C'est une immense émotion de découvrir les photos de Vivian Maier, alignées sur les murs de pierre de la salle Daumier de Courthézon, dans le plus simple appareil, comme si elle venait de les accrocher.
Les tirages d'époque sont reconnaissables, ceux qu'elle a vus, gardés aimés.
Son village, Saint Julien en Champsaur est là, avec ses rues, son marché, ses habitants. Ils lui sourient, légèrement en contre-plongée, cadrés au niveau du buste par le Rolleiflex tenu à hauteur de poitrine.
©Isabelle Secretan |
Elle y est revenue une année, à l'âge de 25 ans, soudain riche de l'héritage de la maison familiale, qui lui a permis de se consacrer à sa passion de la photographie, puis en 1958. C'est de ces années 50 que datent les photos exposées.
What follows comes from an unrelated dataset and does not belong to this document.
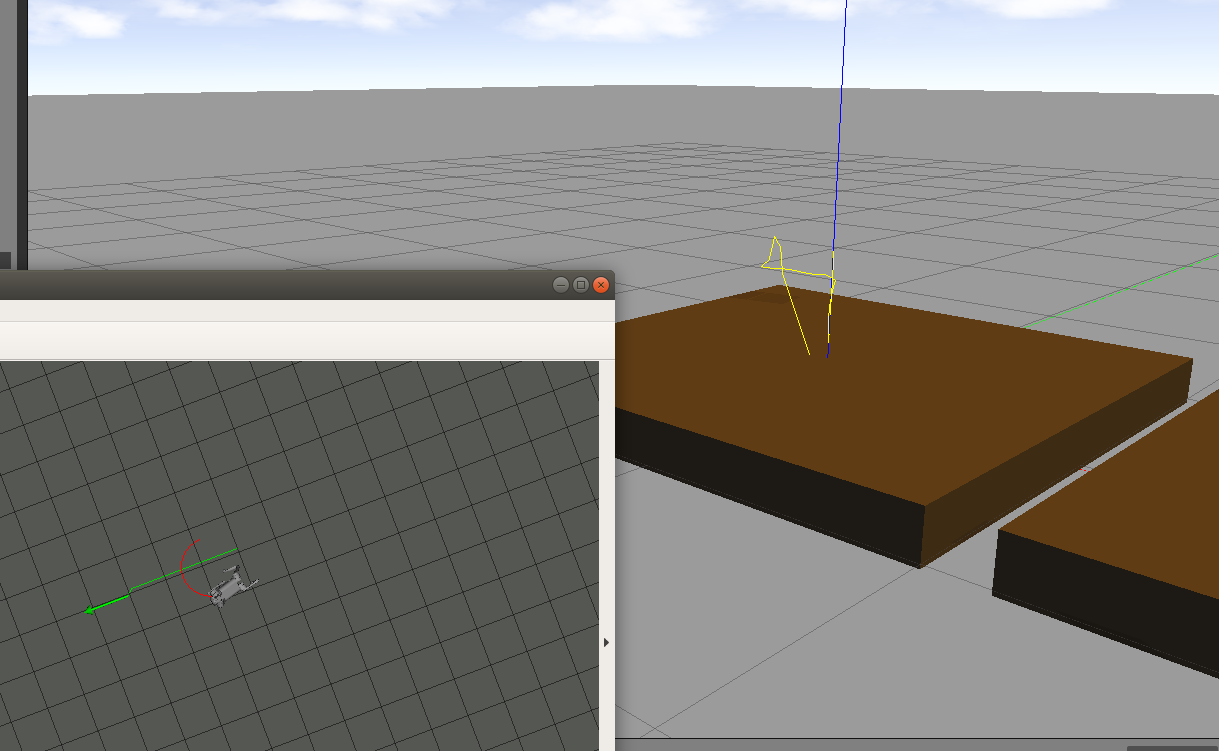This screenshot has width=1219, height=751.
Task: Close the RViz window
Action: pyautogui.click(x=600, y=285)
Passion entretemps nourrie de l'amitié et des conseils de Jeanne Bertrand, dont le talent de photographe est remarqué par le Boston Globe en 1902. Française elle aussi, émigrée aux Etats-Unis une génération plus tôt, elle héberge Vivian et sa mère en 1929 et les accompagne au cours du premier voyage d'enfance dans le Champsaur.
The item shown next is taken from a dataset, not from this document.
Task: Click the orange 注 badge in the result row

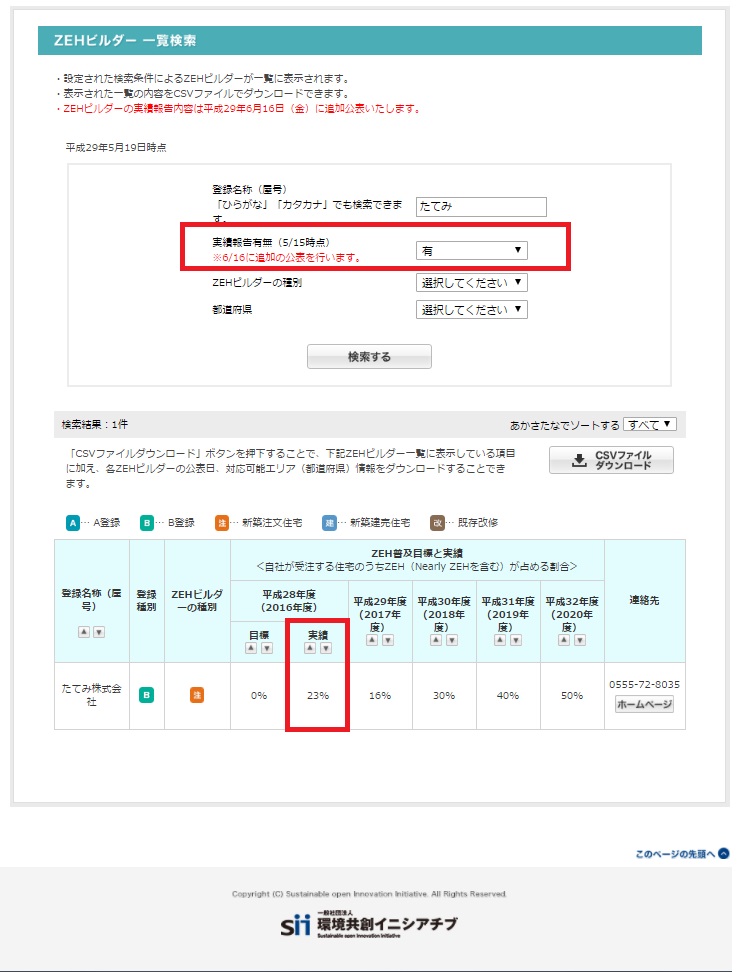Action: point(197,695)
Belle ramification du travail de John Maloof, le "découvreur" de Vivian Maier, l'exposition des photos Champsauriennes montre une autre facette de l'énigmatique photographe des rues américaines, apaisée, souriante au milieu des villageois qui la connaissent et l'ont vue grandir, une vision que l'Association Vivian Maier et le Champsaur contribue à faire connaître. Le passionnant livre de Françoise Perron consacré à Jeanne Bertrand rend ses grandes espérances plus familières encore.
©Alain Poggi |
Les photos d'Alain Poggi, sélectionnées à l'issue du concours sur la photo de rue, sont presque contemporaines puisque prises entre 1959 et 1968, à Marseille. Scannées, elles ont été traitées sous DXO pour restituer le rendu du support d'origine, et tirées en 30x45 pour garder les proportions du 24x36. Voilà comment Alain les présente :
" Dans les rues de mon enfance il y a Mireille et Renée, nos petites soeurs.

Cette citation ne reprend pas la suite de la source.